Note: You can find a more in-depth description of the Lambda function in the Code Explained
Zip these three files in your fts-lambda/ folder up using your favorite tool (usually just command + right click all three elements → Compress → Rename fts_lambda.zip), and then navigate to the AWS console:
Upload Lambda to AWS¶
Once in AWS, type in “Lambda” into the Find Services search bar. Create a new Lambda function. From this point on, let’s hope AWS doesn’t modify their UI so much that the rest of this tutorial is useless.
Even if the UI does change, the main gist should still be relevant. There is also a great Lynda tutorial for this here. I recommend watching the entire thing, however I’ve linked directly to the Lambda function creation tutorial.
Click “Author From Scratch”, and add a “Function Name” and call it fts_lambda (or exactly what you named your ZIP file above). Choose the Runtime Environment that suits your application. In the first step, I mentioned I was using Python 3.6. If you’re using something different, it’s probably best to keep with that same version.

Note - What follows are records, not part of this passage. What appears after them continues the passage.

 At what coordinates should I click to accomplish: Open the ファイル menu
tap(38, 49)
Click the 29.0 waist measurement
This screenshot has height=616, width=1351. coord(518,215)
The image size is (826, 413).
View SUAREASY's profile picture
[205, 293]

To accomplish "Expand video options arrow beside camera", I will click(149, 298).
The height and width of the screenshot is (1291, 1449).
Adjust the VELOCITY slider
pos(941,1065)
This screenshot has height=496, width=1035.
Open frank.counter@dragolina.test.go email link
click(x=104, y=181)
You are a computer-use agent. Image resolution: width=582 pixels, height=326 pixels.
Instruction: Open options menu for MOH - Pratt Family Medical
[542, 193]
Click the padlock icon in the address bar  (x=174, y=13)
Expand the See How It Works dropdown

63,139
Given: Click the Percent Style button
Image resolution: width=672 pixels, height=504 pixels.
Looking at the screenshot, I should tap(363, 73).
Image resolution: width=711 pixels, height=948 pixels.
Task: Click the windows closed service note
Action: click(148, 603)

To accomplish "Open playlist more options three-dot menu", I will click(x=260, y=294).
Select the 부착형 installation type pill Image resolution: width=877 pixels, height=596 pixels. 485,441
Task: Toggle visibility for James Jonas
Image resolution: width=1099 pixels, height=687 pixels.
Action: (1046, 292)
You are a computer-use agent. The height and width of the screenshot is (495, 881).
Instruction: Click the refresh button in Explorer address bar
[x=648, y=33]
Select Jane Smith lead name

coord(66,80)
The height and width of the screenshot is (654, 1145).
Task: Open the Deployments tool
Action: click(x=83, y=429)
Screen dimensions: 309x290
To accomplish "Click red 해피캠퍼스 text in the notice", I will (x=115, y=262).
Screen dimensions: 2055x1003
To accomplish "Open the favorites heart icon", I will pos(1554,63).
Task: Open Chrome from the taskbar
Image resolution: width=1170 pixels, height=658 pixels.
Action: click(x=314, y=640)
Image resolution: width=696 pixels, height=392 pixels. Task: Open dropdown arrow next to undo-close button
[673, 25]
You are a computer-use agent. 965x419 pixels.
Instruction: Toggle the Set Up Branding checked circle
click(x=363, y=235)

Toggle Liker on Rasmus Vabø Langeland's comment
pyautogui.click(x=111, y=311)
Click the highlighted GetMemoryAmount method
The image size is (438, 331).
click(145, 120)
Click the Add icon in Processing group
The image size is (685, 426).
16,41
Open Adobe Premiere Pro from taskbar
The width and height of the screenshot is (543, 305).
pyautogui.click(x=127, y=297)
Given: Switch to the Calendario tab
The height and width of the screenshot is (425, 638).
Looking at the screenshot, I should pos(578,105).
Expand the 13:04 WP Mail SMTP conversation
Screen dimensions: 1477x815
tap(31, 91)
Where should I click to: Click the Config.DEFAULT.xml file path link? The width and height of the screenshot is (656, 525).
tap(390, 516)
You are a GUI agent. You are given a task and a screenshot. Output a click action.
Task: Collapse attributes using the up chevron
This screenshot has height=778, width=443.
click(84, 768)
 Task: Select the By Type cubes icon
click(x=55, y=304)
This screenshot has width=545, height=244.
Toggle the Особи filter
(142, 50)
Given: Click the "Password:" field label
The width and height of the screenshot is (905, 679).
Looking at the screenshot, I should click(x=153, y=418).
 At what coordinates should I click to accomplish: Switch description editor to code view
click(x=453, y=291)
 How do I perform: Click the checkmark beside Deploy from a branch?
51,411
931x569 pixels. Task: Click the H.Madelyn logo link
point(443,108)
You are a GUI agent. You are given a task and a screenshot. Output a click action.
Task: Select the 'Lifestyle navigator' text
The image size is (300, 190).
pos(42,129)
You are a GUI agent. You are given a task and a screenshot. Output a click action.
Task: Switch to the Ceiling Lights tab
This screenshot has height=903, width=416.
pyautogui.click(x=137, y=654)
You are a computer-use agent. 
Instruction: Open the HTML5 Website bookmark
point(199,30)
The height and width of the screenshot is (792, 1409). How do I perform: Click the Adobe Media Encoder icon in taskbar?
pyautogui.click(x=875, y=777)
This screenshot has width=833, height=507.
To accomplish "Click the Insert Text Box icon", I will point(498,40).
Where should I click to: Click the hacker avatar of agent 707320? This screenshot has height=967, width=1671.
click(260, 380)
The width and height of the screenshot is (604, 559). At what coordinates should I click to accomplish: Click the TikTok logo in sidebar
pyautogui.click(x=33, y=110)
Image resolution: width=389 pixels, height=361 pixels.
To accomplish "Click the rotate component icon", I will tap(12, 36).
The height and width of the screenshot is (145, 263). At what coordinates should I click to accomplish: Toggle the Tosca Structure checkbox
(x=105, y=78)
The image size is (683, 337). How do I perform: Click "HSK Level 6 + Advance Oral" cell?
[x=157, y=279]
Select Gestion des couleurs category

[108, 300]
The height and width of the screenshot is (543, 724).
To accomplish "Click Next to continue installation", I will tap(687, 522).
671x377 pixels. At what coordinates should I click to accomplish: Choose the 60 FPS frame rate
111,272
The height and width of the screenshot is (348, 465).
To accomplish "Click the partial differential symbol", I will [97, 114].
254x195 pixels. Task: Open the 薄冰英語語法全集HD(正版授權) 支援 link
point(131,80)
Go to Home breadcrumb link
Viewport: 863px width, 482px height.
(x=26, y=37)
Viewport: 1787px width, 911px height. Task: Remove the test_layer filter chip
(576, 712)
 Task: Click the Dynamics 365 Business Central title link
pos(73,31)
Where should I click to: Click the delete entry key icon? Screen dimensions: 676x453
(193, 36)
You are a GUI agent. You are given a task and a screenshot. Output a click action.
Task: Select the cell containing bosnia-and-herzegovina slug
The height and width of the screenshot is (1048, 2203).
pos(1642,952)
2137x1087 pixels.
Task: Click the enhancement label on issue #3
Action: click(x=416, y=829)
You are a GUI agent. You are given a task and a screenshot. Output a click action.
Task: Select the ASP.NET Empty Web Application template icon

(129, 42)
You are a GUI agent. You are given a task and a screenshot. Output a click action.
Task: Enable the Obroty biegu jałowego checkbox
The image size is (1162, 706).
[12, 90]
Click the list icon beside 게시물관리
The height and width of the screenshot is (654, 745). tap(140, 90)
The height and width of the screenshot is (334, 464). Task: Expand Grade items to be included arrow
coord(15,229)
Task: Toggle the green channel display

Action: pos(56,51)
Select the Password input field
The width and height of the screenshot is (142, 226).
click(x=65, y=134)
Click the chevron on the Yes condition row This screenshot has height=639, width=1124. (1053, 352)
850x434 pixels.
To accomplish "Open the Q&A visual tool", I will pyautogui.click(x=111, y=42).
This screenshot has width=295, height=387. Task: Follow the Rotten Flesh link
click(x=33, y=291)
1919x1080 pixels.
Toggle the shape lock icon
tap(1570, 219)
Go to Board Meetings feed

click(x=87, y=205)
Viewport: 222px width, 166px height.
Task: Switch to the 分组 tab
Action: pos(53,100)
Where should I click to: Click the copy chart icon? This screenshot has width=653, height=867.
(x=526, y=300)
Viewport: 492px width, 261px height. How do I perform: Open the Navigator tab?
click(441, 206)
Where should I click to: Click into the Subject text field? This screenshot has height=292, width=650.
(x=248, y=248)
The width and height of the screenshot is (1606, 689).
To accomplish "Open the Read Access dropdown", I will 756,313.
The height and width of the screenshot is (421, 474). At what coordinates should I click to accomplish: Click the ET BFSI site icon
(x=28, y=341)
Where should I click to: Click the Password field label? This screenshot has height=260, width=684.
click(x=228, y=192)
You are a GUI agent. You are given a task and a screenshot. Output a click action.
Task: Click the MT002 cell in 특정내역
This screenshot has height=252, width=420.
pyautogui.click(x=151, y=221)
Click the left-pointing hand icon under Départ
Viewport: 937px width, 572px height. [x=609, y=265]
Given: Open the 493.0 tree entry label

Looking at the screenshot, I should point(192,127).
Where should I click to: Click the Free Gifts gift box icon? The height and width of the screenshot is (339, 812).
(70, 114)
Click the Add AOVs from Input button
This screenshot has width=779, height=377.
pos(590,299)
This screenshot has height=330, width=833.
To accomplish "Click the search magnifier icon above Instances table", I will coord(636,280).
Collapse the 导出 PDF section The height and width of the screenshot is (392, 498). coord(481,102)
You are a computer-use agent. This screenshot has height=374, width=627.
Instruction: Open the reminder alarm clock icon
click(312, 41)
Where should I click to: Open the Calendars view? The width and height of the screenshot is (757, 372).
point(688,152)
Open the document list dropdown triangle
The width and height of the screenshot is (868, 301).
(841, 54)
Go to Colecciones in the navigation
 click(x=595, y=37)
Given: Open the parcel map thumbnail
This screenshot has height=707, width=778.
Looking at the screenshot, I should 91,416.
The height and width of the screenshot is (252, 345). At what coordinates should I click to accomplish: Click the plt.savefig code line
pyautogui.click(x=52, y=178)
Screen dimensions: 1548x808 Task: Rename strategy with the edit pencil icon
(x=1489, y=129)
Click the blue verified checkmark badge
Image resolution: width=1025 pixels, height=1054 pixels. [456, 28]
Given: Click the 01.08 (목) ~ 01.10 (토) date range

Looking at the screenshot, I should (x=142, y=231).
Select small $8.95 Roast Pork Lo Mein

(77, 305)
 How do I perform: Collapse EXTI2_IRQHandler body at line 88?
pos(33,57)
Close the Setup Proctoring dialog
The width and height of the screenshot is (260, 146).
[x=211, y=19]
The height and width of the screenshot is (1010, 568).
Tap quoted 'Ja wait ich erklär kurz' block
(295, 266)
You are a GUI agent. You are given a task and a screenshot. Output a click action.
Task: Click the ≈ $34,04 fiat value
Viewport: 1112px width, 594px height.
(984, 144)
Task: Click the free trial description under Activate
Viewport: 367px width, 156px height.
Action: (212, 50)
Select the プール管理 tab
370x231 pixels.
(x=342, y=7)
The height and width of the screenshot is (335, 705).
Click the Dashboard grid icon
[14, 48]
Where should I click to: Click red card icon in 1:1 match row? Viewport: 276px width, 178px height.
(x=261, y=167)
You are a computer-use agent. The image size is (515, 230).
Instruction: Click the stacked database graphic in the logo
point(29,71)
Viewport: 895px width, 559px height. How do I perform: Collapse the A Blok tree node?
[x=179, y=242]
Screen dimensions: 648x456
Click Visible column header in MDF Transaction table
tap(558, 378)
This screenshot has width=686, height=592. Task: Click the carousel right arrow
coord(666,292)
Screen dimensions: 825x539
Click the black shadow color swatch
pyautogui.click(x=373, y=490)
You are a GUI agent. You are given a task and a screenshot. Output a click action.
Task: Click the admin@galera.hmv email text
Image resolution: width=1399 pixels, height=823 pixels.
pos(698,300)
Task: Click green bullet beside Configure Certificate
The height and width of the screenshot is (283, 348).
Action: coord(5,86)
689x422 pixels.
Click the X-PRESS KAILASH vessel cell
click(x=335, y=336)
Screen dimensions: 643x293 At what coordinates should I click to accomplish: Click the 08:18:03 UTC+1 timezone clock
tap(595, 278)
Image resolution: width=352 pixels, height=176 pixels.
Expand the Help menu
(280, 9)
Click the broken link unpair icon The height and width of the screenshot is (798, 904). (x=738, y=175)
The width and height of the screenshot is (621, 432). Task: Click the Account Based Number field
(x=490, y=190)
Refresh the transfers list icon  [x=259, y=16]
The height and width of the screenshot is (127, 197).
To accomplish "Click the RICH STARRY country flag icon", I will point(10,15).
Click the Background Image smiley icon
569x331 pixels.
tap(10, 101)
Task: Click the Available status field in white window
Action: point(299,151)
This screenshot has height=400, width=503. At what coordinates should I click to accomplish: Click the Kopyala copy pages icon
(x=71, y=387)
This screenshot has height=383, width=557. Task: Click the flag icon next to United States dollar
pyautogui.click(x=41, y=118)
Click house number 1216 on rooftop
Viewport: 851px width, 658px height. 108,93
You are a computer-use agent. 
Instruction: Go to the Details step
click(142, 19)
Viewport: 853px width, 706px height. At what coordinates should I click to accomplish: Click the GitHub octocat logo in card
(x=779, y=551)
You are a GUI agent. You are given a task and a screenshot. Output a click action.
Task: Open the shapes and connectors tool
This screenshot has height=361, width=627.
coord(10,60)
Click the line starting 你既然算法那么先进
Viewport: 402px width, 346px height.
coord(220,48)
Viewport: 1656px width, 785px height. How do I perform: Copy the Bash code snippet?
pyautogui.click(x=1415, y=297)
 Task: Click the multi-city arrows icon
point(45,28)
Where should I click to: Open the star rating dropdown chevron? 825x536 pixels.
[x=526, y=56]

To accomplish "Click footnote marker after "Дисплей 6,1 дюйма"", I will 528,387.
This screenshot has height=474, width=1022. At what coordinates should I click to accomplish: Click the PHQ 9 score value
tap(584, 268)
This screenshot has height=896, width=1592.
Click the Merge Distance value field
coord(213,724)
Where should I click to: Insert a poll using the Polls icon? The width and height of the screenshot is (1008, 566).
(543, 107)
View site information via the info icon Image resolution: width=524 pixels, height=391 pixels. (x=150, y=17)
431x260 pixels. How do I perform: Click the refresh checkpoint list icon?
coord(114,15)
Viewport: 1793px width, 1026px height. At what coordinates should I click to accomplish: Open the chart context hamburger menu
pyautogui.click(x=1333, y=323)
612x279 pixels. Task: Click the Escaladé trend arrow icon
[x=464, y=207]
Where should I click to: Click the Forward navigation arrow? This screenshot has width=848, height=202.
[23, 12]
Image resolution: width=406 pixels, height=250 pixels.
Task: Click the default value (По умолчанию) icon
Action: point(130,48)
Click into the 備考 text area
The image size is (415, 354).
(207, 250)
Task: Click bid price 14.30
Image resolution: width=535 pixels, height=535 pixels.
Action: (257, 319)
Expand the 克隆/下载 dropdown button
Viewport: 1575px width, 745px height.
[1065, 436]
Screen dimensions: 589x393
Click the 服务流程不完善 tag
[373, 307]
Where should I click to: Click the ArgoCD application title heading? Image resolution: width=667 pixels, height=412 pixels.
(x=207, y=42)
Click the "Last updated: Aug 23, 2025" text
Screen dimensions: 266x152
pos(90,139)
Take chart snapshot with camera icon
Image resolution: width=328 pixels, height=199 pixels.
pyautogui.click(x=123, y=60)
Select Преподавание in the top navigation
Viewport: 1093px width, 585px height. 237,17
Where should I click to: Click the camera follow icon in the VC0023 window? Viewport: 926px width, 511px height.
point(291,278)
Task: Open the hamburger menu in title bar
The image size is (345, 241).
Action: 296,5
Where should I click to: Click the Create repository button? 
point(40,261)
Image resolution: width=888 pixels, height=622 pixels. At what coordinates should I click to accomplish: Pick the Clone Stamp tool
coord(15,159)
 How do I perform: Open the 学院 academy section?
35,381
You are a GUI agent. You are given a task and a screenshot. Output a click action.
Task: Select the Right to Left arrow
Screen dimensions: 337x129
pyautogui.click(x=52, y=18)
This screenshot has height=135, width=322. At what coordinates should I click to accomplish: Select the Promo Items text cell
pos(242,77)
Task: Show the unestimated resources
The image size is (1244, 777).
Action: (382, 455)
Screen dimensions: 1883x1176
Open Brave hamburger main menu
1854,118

Now Permissions are relatively frustrating with AWS. Under Permissions click:
Choose or create an execution role → Use an existing role → podaac-dev-cumulus-lambda-api-gateway
Now that the Lambda function is created, it’s time to upload the ZIP file we just made. Scroll down until you see an empty window for entering your code. Instead of writing it manually, click the drop down menu labeled Code entry type and then click Upload a ZIP file. Once it’s uploaded, press “Save” at the top right of your screen.
If you get an error saying something like “Could not open file: /lambda_function.py”, this just means you didn’t name your Lambda function “lambda_function.py”. Remember, we named it “fts_lambda.py”. So two boxes over from where you uploaded the ZIP file, you’ll see a Handler box. Replace the lambda_function.lambda_handler with fts_lambda.lambda_handler, and that should fix it.
Finally, scroll further down the page until you see a Network tab. It should say “No VPC”. Change this to the same VPC as the database we made in the previous step (Default VPC (vpc-07a20961)), click on all the subnets individually, and then choose the same security group as the database (rds-launch-wizard-9). This is essential, and definitely caused some issues for quite a while.
Once this is done, click save, and you should be good to test the Lambda.
Test Lambda¶
Now that we’ve uploaded the Lambda function, we can test it. On your Lambda function page, configure a new test event from the drop down menu at the top of your screen (see attached video if you can’t find it).
Create a new test event named RegionTest, and paste this:
{
"body": {
"exact": "True",
"region": "Woods Creek-Skykomish River"
}
}
into the empty region. Press “Create” at the bottom. This will create a test case for your Lambda function that tries to query the database by region. I chose “Woods Creek-Skykomish River” arbitrarily, and any name within the HUC database would work.
If all works correctly, you should see something like:
{
"status": "200 OK",
"hits": 1,
"time": "3.143 ms.",
"search on": {
"parameter": "region",
"exact": true
},
"results": {
"Woods Creek-Skykomish River": {
"HUC": "1711000907",
"Bounding Box": "-122.03395970747755,47.74851958630143,...",
"Visvalingam Polygon": "-121.96042486071667,48.0266280879531,...,
"USGS Polygon": {
"Object URL": "https://podaac-dev-feature-translation-service.s3-us-west-1.amazonaws.com/1711000907",
"Source": "ftp://rockyftp.cr.usgs.gov/vdelivery/Datasets/Staged/Hydrography/WBD/HU2/Shape/"
}
}
}
}
and scrolling to the top of the page, you should see a green box that says “Execution result: succeeded”.